TAMPA - Former Hillsborough County Commissioner, Ed Turanchik and I took a stroll today at the intersection of Memory Lane and What-Might-Have-Been Boulevard.

"The Olympic Village was going to be on either side of the Hillsborough River.  Volleyball was going to the Tampa Bay Times Forum," recalled Turanchik who led the effort in 1997 to bring the games to the Bay Area.

Turanchik thinks the GOP Convention is terrific, but hosting the Olympics would have been transformative.

High-speed trains would be coming in, high-speed ferry service would be here," said Turanchik.

Tampa's bid for the 2012 games was serious, despite the fact that we were up against San Francisco, Los Angeles and New York City.

The plan included sailing off Pinellas County beaches, baseball at Legends Field and a brand new stadium for the USF Bulls, all paid for largely with Olympic revenues.
 
In October of 2001, Tampa was eliminated in the second round in favor of New York, then the focus of worldwide sympathy from the September 11 attacks.

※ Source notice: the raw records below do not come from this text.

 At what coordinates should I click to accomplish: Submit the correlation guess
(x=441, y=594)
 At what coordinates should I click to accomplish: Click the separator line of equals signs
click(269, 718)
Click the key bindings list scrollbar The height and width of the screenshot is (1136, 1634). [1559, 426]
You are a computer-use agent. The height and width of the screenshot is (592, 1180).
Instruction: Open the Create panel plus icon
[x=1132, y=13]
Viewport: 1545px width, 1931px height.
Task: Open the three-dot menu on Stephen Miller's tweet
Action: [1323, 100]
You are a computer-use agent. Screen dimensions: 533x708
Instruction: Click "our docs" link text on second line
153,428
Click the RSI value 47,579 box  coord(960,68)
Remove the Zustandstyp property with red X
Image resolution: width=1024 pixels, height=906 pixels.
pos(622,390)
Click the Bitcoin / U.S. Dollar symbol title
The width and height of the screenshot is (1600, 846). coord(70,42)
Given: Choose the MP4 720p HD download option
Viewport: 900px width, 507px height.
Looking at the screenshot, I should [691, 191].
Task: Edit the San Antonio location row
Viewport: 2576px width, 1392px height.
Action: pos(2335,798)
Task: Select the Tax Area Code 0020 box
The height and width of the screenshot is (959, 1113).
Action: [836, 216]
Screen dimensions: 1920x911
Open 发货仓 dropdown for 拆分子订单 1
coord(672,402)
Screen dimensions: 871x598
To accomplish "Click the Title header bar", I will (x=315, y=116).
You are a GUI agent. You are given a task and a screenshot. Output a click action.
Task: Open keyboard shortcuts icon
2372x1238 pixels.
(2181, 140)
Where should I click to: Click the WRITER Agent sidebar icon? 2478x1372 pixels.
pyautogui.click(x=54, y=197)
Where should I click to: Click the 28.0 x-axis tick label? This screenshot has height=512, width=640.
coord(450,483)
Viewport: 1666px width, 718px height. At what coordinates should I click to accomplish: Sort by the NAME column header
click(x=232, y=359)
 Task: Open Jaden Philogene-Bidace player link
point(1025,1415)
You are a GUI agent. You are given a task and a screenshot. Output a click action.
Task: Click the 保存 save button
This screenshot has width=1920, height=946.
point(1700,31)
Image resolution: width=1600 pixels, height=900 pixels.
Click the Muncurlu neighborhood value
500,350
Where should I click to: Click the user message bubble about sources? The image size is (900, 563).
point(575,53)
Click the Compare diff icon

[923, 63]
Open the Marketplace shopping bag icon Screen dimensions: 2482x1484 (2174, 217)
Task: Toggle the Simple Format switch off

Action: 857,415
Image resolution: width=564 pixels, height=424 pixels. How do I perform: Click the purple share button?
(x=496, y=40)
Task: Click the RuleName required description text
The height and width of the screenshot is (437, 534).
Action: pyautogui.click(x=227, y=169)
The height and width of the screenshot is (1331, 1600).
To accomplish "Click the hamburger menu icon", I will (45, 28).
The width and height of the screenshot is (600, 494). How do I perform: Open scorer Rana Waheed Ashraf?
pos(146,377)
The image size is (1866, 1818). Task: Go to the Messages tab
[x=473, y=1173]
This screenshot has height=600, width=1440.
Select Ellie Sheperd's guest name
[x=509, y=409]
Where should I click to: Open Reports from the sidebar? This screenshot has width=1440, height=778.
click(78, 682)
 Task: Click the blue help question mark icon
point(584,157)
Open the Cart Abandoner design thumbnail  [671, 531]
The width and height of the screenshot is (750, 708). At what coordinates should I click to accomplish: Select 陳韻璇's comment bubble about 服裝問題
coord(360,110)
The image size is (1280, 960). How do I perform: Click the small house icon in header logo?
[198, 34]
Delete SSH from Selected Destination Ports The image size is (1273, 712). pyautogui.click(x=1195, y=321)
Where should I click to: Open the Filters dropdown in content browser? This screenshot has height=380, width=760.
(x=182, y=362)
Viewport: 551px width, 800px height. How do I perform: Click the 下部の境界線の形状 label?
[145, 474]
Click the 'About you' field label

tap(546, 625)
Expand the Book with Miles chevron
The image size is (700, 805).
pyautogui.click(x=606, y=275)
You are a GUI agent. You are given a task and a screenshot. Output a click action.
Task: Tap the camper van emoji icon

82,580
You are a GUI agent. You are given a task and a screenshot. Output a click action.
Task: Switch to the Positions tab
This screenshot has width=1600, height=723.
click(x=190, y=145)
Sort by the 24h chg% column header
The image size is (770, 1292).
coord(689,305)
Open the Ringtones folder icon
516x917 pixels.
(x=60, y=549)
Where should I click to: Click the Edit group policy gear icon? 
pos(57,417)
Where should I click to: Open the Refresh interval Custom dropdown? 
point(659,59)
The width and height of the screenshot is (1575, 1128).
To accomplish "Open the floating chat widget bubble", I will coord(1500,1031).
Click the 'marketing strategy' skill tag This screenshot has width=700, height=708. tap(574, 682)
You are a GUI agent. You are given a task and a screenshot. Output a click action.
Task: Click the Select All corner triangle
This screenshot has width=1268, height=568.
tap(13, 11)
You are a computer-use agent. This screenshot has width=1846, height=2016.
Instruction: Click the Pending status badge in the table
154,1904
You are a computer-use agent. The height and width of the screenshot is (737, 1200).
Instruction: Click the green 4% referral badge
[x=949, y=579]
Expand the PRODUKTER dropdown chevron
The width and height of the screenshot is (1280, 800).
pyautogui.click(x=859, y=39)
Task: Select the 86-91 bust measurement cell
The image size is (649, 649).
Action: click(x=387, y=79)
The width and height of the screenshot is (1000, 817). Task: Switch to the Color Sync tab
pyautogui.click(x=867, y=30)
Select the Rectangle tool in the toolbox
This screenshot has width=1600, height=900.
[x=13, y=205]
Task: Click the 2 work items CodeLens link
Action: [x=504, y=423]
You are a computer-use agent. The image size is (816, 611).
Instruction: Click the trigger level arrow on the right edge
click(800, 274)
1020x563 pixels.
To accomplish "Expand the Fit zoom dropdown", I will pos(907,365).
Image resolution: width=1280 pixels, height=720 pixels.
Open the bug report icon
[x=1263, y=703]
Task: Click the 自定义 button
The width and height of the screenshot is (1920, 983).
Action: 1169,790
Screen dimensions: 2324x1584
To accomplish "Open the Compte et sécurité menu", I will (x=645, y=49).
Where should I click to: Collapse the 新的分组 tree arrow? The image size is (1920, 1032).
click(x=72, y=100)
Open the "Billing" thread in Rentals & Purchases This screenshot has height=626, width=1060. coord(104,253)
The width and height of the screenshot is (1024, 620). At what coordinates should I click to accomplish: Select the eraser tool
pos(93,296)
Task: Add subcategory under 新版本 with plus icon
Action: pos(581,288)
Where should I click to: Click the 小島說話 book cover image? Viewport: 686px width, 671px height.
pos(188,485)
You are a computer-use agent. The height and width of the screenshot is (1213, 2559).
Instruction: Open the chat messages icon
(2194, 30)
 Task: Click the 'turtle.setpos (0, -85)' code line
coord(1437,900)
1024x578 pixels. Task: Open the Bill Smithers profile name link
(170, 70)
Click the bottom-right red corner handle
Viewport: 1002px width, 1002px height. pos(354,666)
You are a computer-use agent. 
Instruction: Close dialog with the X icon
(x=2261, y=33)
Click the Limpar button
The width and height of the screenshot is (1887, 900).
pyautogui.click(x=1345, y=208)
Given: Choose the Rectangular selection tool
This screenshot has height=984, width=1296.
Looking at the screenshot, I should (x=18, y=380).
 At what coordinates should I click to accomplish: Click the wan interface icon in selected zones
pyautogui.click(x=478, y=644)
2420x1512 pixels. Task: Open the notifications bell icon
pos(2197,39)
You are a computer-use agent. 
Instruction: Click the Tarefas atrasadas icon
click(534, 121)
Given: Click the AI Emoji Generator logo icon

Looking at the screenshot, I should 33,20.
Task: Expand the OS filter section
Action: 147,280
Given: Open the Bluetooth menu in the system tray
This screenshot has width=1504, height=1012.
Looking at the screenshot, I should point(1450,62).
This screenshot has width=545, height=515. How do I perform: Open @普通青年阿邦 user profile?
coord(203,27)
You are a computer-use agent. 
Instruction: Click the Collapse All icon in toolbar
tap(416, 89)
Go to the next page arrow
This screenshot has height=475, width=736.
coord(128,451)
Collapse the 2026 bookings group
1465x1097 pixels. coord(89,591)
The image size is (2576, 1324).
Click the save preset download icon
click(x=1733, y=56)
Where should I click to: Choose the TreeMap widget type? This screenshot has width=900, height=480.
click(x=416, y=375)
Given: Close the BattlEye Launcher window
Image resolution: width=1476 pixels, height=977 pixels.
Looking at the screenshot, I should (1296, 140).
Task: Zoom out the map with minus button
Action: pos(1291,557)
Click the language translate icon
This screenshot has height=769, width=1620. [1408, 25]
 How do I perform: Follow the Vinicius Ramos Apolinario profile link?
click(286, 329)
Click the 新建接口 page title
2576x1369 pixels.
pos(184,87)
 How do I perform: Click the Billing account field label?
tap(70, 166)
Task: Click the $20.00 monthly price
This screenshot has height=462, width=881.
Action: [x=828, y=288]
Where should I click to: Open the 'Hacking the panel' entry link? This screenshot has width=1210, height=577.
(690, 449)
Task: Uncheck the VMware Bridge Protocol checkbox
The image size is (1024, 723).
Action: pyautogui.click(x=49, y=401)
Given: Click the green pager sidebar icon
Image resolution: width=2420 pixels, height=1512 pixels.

But Turanchik believes the Olympic committee doubted Tampa Bay's ability to create rail in time for the games, which would have been spread out from Pinellas to Orlando. 

Turanchik believes that defeat is actually a positive legacy for the future of the Bay Area.

"A bunch of people came in and looked at all the cities in America and said our biggest liability was that we had no transportation system for the 21st century. That resonated with a lot of business leaders who've said, we got to do something about that."